I’ve learned more about south Asia and Islamic culture in the past three months than I had the entire 27 years leading up to my arrival in Chittagong, Bangladesh where I am a volunteer teacher at the Asian University for Women’s Access Academy. The work is grueling and exhausting, but I’m begrudgingly studying grammar so that I may teach it to my students. In between learning about state verbs and discovering that the world ‘like’ can be used in six different ways, I was also enlightened to the fact that arranged marriages are still very popular in this regions, even among some of my all-female student population.
Suffice to say that even though my moms and pops had some crazy notions about who and what they wanted me to become, they never presumed to choose my future life partner.
Even as I am armed with cross-cultural sensitivity and understanding, I’m still surprised that discussions about how love marriages versus arranged marriages is still debatable in 2008. I divided a class in half and they took sides—all of the young women who were on the pro-arranged marriage team were actual proponents of the cultural relic so I knew they would defend it adamantly. As their teacher, I had to exercise impartiality and bit my tongue as they argued in favor of letting someone else decide what’s best for you. I can barely handle it when I’m not clutching onto the remote control as someone is flipping through channels on the TV set, no less have someone choose who I am supposed to make babies with.
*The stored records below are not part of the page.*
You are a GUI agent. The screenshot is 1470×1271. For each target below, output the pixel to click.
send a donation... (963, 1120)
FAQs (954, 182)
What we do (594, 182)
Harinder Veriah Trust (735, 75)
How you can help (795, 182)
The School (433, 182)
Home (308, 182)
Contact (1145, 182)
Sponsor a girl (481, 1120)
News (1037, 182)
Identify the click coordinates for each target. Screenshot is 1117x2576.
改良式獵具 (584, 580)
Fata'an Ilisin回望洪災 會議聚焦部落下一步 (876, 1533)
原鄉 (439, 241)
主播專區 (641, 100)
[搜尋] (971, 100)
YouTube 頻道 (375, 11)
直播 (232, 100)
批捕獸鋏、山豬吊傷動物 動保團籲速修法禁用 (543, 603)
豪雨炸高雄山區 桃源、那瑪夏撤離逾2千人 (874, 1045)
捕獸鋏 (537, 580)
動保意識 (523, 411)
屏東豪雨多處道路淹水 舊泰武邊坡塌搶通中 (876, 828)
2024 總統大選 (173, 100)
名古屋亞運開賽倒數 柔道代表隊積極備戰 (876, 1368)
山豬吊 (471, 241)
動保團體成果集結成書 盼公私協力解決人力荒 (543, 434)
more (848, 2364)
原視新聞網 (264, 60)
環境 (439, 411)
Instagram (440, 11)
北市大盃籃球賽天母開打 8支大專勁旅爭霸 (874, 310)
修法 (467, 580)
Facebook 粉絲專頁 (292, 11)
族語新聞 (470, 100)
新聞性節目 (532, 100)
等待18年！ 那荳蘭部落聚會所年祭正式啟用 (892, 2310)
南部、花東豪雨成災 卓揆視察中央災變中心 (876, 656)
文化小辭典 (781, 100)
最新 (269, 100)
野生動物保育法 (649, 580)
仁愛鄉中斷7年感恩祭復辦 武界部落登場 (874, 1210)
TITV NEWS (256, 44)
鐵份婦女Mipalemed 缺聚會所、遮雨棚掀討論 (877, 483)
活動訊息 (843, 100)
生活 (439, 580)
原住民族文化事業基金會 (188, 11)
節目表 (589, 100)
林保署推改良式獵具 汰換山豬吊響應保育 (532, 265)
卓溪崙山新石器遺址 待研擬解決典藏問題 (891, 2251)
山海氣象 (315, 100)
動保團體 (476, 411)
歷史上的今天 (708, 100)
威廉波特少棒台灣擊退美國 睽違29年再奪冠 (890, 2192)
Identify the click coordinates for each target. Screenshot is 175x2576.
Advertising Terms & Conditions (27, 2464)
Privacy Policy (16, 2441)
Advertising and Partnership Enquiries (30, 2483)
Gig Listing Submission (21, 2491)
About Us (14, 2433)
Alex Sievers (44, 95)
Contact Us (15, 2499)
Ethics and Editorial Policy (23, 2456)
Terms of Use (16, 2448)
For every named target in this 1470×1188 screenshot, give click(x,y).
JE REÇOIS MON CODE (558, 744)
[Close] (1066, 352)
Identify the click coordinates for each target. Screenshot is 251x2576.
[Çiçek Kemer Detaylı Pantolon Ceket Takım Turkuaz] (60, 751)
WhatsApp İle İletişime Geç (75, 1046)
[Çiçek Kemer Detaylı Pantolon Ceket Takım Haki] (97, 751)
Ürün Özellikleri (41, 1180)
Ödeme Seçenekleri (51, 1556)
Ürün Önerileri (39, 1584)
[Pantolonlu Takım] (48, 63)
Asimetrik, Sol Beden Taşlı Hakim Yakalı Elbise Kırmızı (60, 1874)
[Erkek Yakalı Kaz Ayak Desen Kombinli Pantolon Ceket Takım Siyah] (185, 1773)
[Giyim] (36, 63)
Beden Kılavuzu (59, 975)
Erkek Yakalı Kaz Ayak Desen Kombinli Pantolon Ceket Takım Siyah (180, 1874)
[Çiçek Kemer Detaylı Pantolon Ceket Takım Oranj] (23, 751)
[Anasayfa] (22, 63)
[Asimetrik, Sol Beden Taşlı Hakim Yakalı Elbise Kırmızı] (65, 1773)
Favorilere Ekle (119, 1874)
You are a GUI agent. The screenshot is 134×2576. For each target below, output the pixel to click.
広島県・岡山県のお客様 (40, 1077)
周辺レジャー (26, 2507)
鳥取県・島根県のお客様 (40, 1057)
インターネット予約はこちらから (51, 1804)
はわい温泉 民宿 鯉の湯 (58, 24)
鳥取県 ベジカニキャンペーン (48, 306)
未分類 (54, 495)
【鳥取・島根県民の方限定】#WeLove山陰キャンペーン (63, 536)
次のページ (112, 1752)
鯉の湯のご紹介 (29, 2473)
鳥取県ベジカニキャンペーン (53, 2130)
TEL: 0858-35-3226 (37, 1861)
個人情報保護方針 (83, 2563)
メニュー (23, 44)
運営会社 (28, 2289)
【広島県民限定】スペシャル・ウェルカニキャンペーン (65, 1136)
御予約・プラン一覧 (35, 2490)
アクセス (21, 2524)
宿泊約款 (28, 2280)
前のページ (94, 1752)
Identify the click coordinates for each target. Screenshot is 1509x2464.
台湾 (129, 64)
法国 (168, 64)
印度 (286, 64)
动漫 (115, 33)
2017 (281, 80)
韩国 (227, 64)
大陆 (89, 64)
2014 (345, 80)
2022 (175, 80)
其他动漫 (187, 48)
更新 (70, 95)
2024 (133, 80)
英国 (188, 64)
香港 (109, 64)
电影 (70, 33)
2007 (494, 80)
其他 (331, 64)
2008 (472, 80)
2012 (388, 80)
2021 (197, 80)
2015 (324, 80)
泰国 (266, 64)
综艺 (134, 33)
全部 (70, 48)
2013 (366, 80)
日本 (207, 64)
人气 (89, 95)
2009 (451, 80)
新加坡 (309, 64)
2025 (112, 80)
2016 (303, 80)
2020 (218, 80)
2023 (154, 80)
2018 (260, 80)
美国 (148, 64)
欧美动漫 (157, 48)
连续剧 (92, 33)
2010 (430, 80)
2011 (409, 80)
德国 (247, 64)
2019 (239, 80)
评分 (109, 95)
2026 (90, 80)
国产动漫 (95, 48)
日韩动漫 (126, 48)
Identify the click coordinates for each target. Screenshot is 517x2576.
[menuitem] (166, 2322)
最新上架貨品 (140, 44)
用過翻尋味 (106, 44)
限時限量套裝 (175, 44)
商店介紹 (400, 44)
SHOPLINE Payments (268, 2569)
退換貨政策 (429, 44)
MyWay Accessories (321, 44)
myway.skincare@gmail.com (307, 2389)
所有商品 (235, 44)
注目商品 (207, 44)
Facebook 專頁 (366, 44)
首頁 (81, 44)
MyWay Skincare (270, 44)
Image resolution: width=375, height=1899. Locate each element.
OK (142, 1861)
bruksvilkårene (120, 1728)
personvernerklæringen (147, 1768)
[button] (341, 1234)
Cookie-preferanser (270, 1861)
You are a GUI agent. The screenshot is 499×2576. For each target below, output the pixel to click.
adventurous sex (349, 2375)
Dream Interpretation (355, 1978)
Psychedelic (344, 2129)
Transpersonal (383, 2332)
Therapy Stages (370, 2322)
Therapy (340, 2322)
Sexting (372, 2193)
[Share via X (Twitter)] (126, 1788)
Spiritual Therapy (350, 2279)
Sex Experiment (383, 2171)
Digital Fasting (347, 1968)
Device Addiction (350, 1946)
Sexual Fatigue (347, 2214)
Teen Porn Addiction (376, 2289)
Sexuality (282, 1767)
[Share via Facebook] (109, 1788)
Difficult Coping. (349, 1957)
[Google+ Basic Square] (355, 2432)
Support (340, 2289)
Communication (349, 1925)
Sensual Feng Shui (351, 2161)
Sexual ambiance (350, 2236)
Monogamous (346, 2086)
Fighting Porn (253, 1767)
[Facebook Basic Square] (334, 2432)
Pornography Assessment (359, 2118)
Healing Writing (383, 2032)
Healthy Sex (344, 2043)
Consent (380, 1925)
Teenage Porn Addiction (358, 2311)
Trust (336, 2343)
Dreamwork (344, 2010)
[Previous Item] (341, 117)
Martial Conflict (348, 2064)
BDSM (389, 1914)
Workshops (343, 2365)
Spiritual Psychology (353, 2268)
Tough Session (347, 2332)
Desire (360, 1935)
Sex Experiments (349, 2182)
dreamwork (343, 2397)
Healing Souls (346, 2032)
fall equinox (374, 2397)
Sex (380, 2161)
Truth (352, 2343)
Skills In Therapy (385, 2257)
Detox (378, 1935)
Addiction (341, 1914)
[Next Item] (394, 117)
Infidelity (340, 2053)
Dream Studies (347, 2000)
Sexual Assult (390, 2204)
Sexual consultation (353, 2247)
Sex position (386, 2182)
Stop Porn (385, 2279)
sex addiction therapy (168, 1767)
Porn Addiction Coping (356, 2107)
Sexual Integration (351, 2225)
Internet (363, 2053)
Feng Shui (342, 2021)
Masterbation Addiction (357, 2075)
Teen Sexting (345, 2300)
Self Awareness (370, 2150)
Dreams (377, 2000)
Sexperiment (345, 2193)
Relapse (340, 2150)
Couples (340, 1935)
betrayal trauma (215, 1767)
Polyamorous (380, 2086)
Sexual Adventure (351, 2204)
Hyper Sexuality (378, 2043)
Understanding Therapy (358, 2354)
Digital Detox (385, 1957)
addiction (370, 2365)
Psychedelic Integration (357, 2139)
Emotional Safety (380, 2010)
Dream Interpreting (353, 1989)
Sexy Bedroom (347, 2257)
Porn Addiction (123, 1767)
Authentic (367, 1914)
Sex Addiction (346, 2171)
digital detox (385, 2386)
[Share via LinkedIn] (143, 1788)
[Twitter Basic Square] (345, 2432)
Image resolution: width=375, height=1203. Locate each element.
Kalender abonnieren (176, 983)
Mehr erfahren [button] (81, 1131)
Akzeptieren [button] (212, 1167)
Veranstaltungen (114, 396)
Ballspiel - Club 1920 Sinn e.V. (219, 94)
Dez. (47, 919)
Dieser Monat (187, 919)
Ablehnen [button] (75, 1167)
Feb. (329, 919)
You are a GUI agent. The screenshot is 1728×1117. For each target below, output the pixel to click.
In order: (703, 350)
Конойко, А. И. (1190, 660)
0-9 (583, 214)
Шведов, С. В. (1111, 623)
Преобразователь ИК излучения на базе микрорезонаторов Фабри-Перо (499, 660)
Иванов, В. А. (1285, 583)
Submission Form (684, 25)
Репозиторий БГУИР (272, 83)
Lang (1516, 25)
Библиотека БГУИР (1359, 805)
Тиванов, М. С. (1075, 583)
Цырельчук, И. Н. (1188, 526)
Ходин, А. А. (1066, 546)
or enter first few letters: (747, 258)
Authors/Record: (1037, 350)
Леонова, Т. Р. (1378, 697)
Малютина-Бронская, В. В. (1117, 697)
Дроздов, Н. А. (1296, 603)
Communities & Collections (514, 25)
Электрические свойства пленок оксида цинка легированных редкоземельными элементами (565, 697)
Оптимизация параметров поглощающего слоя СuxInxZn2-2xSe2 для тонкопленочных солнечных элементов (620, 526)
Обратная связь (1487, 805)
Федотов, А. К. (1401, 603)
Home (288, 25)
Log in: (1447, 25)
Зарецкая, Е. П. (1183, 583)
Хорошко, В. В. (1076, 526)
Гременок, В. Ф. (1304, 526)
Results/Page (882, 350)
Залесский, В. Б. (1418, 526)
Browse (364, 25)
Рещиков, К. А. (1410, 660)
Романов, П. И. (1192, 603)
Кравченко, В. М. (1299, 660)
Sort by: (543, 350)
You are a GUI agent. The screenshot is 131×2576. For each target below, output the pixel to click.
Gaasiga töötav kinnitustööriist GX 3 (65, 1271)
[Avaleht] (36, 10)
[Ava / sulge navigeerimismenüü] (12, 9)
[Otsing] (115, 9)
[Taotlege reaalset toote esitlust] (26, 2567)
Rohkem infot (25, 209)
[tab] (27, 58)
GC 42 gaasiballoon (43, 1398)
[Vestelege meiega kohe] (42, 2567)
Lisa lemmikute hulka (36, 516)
The cultural crutch of tradition keeps people from standing on their own two feet, without wobbling ahead to make their own mistakes. The argument comes down to two basic tenets: 1) your parents love and care for you and would only desire the best for their child and 2) love makes you do dumb shit and you’re not to be trusted by such an overwhelming surge or emotion. While I agree with both sentiments on a superficial level, I’m unwilling to concede that breeders are innately superior decision-makers by virtue of their ability to reproduce and mistakes made within the fog of love are hard-won chapters in everyone’s lives.
Even if love, that blinding swell of dementia that permeates every cell of your body, consumes you and makes you sink into abysmal chasms of despair—it also has the ability to make you float to euphoric peaks. The notion that one needs to be protected from it, to save them from themselves, bums me out.
But who am I kidding? What the eff do I know? Some of the things I love most are inanimate objects like Cilantro, my mixte bike, some pillows my mom made me and Hamm’s beer. Is my opinion to be taken seriously if I sincerely believe that Hamm’s is the best tasting beer? Maybe some folks do need to be told what to like?
Not me though. Gimme a can of the stuff from the land of the sky-blue water any day.